=== Vorliegender Text ===

# WAGO 750-871 Kommunikationsfehler(#0)



## Neuling2015 (4 November 2015)

Hallo, 
Ich bin noch relative neu in der Thematik, schreibe gerade meine Facharbeit und wollte nun das Programm hochladen/Einloggen bei der der WAGO mit CODESYS und er sagt mir immer den Kommunikationsfehler(#0), ich bin am verzweifeln.
Kann mir einer vielleicht helfen woran das liegen könnte?
Würde mich sehr freuen, Danke!

Liebe Grüße


----------



## .:WAGO::018636:. (5 November 2015)

Hallo Neuling2015,

hast du dem Controller eine IP-Adresse zugewiesen?
Kannst du den Controller anpingen?
Hast du bei CodeSys--> Online--> Kommunikationsparameter einen Kanal angelegt, der bei Adresse die IP-Adresse des Controllers hat?
Ist am Controller mindestens eine Klemme und eine Busendklemme(750-600) vorhanden?
Wenn das alles richtig eingestellt/vorhanden ist und trotzdem der Fehler auftritt, dann bring den Controller, mit Ethernet Settings, einmal auf Werkseinstellung und setzte das Dateisystem zurück.
Danach muss dem Controller eine IP-Adresse zugewiesen werden.


----------



## Neuling2015 (5 November 2015)

=== Auflistung ===

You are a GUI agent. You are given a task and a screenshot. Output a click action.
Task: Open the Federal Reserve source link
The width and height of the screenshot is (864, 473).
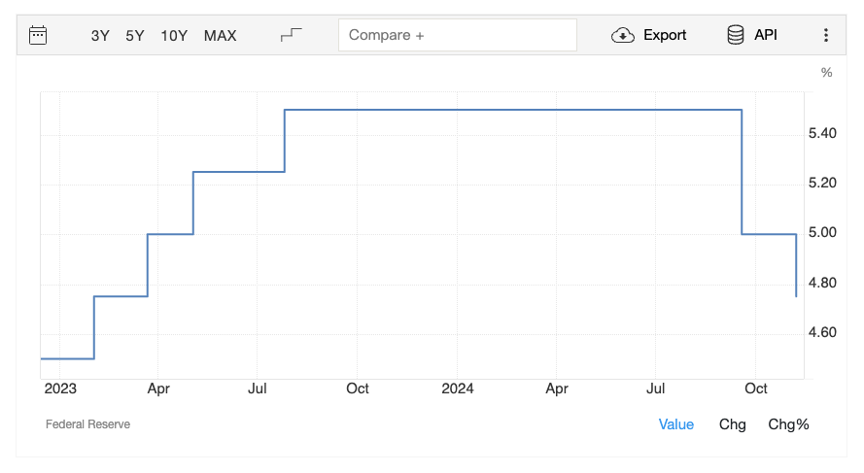87,424
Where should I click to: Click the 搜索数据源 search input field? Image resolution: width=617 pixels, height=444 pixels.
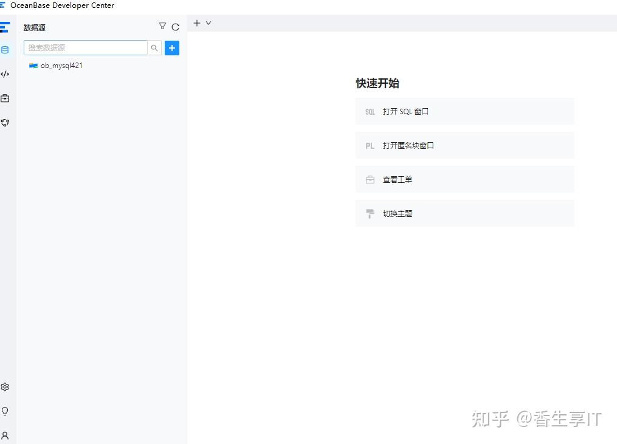85,47
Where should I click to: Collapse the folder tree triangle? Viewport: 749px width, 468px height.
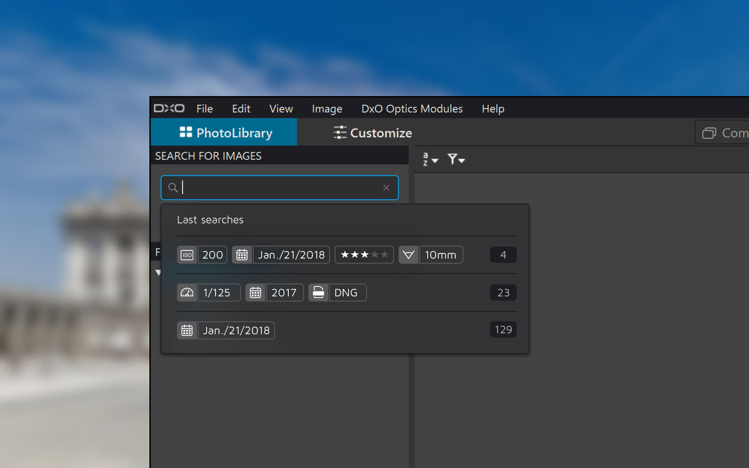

===

Schriftliche Aufgabe A: Schreib die Zeilen der Auflistung unverändert ab, beginnend mit der Zeile, die „Where should I click to: Click“ enthält, und weiter bis zum Ende der Auflistung, beide Enden eingeschlossen. Lass die Bilder in deiner Antwort weg.
Schriftliche Aufgabe B: Führe den Forumsthread zum WAGO-Kommunikationsfehler an der Stelle weiter, an der er aufhört.

Schriftliche Antwort A:
Where should I click to: Click the 搜索数据源 search input field? Image resolution: width=617 pixels, height=444 pixels.
85,47
Where should I click to: Collapse the folder tree triangle? Viewport: 749px width, 468px height.

Schriftliche Antwort B:
Hallo, 
Danke für die Antwort. Scheint alles richtig zu sein der Fehler tritt jetzt häufiger auf und dann muss ich meine Kommunikationsparameter neu einstellen und dann geht es wieder. 
Ich hab noch eine Frage kann ich mit der visu einen direkten Wago Eingang Tasten/ schalten zum Beispiel Parallelen zum Taster oder wie löse ich dieses Problem? 
Liebe Grüße 


Gesendet von iPhone mit Tapatalk


----------



## SPS_A (5 November 2015)

Hallo, du meinst einen Digital Input softwareseitig schalten? Das wird so nicht möglich sein, schließlich wird der Kontakt ja nicht geschlossen. Du kannst aber z.B. eine Varibale DI1_Visu oder so anlegen und dann mit einer "OR"-Verknüpfung mit dem Eingang verknüpfen.

Viele Grüße


----------



## Neuling2015 (5 November 2015)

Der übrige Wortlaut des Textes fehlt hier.